• Exercise:
Tell me, please, how many lines in the records below include the word "Task". Give no more than the number.

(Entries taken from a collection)
= = =
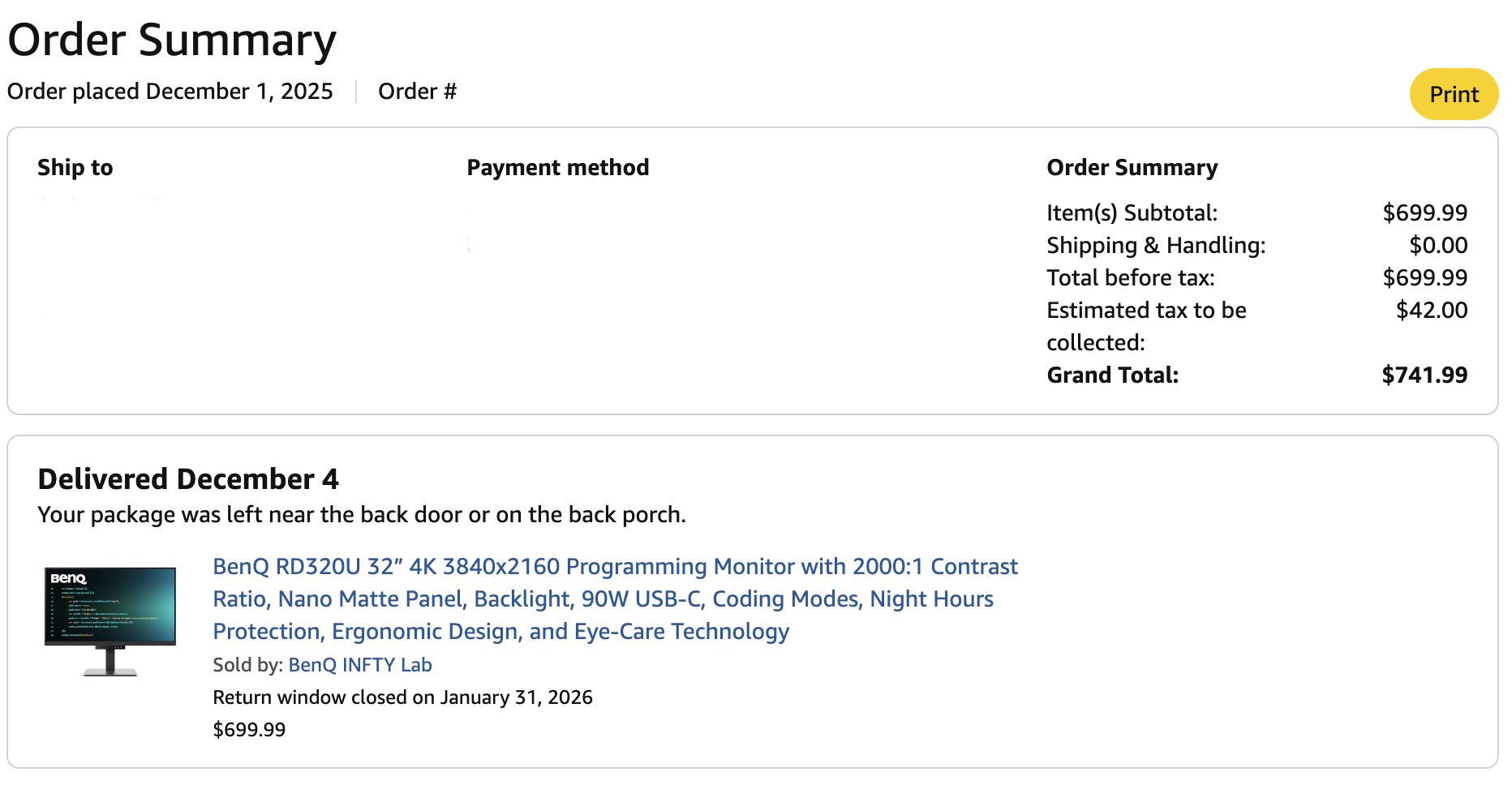Click the Grand Total label

coord(1112,375)
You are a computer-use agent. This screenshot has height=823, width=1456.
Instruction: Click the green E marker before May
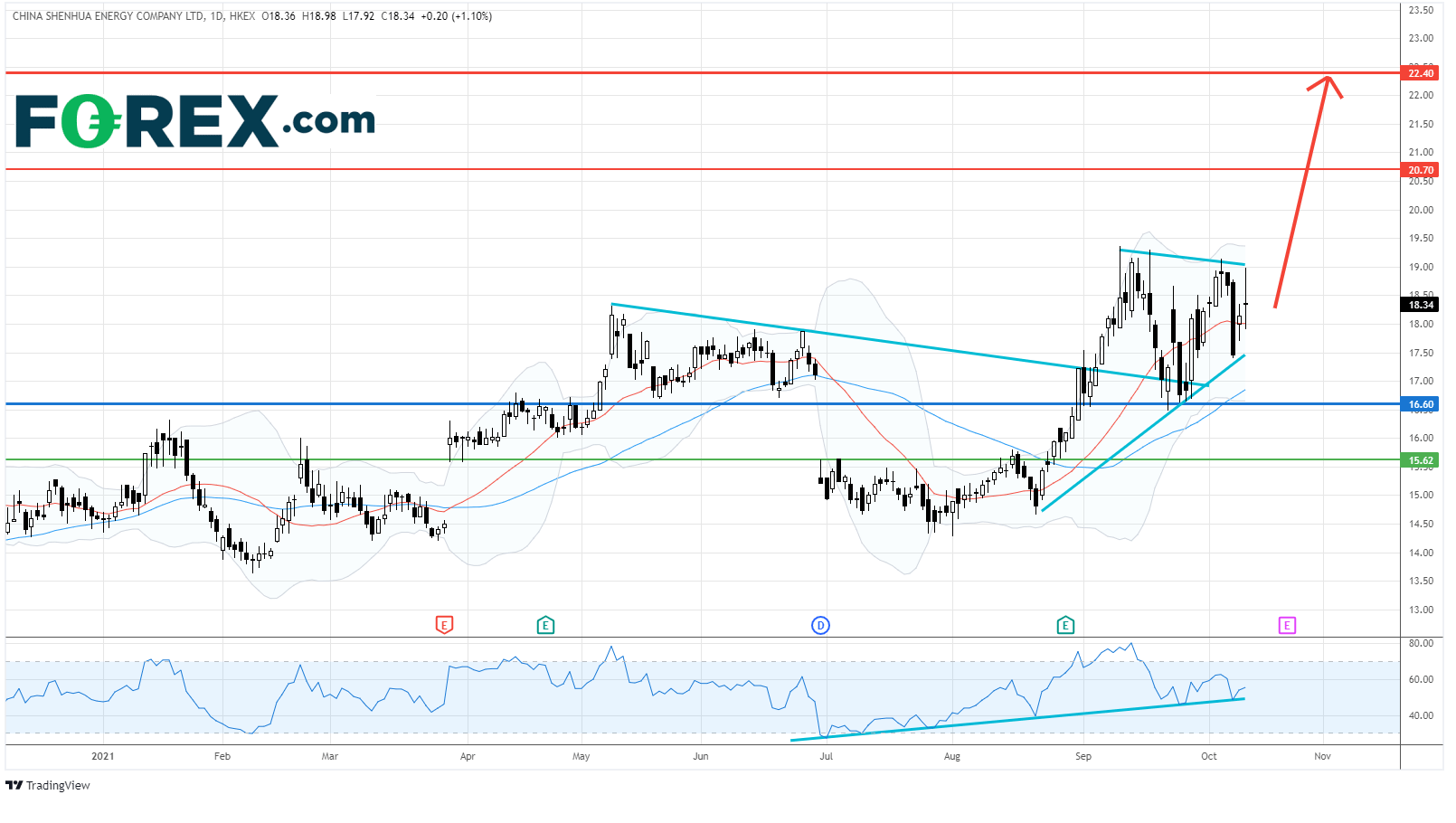click(545, 625)
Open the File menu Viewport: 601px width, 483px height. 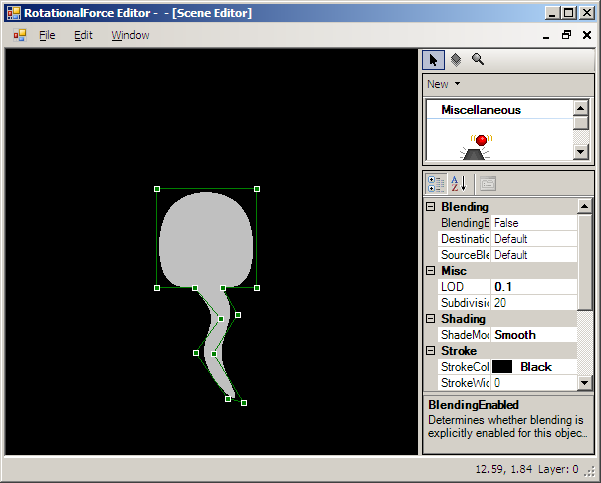click(x=47, y=35)
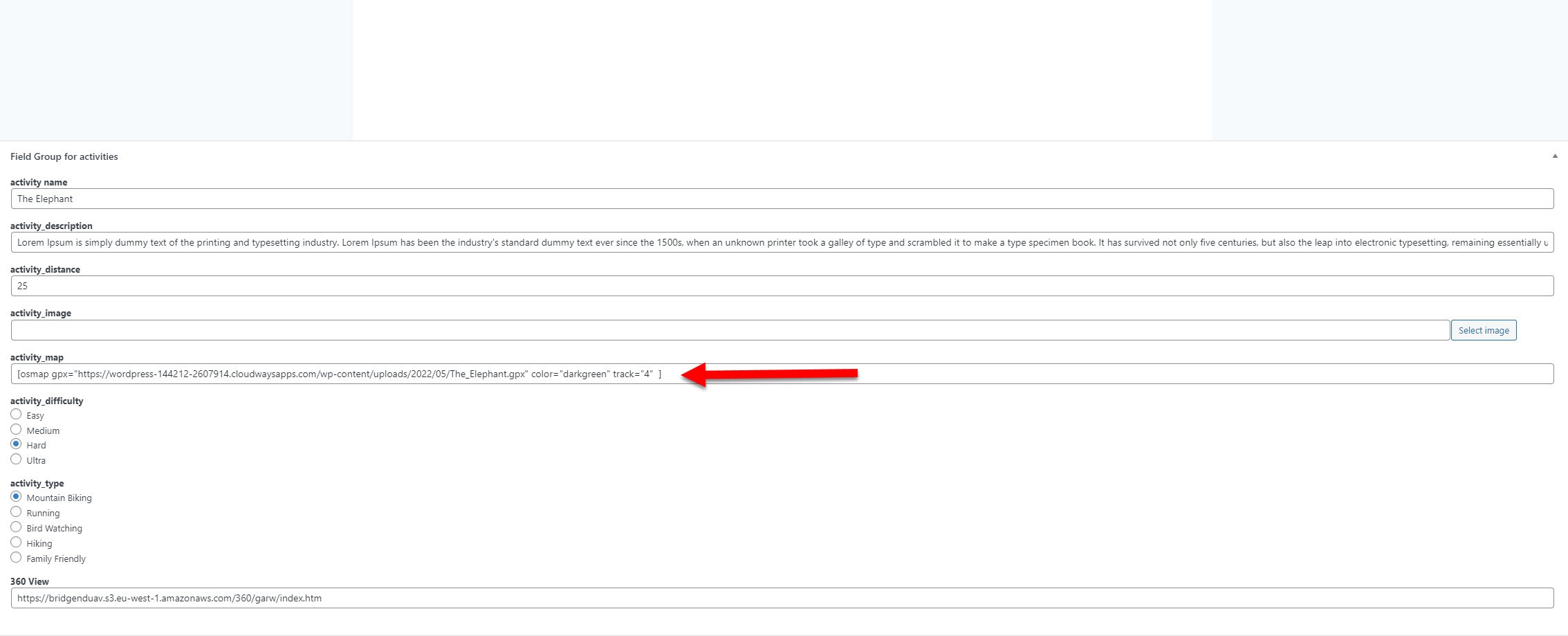Click the Select image button
1568x636 pixels.
click(1484, 330)
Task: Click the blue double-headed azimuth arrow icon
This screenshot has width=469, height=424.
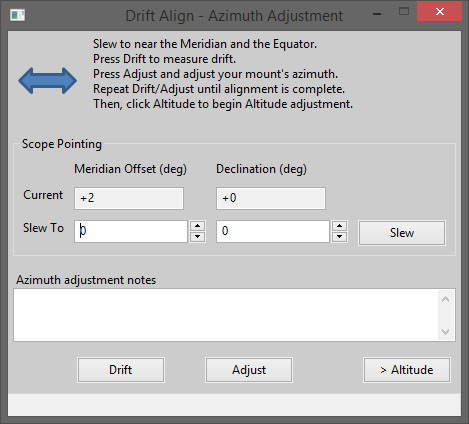Action: (47, 81)
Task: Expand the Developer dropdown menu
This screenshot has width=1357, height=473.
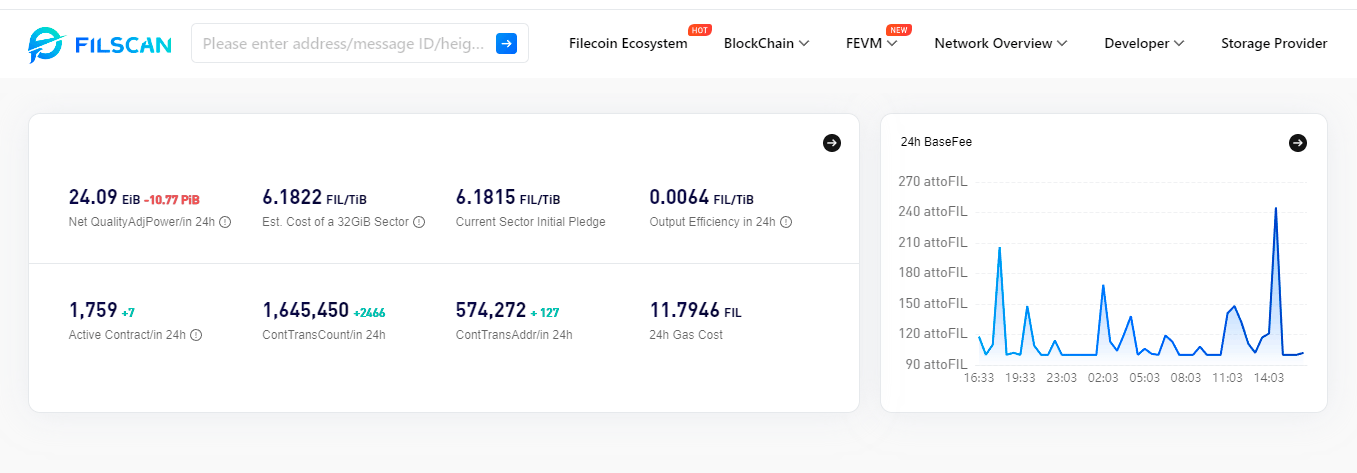Action: click(x=1144, y=43)
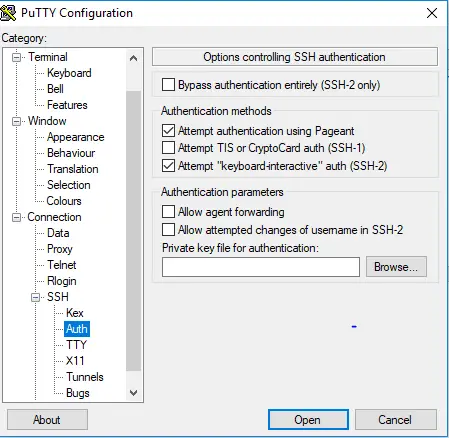Click the category list scroll-up arrow

tap(133, 58)
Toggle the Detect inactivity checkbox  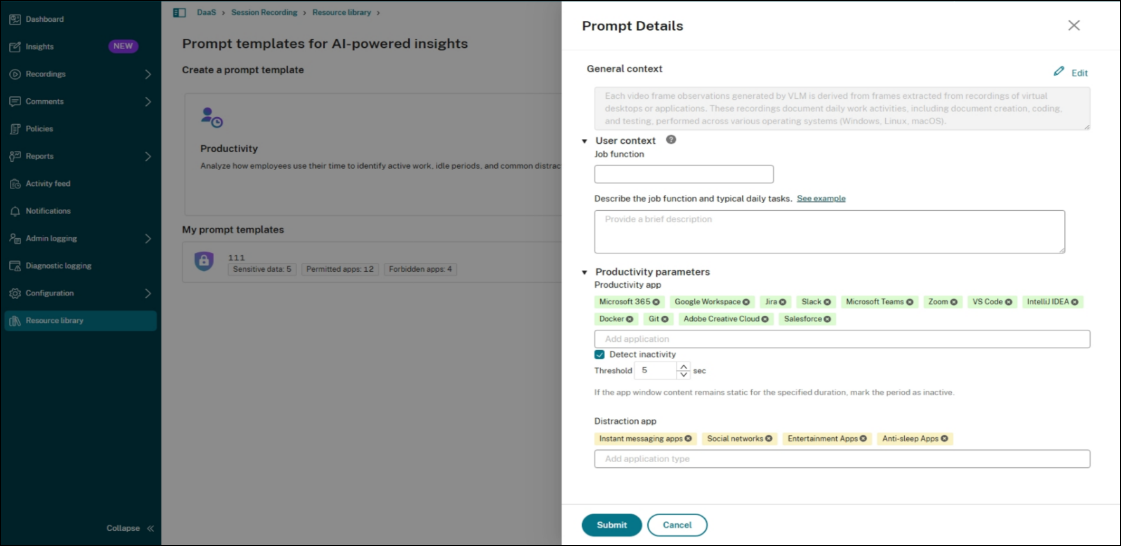point(600,354)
= = =
• Reply:
2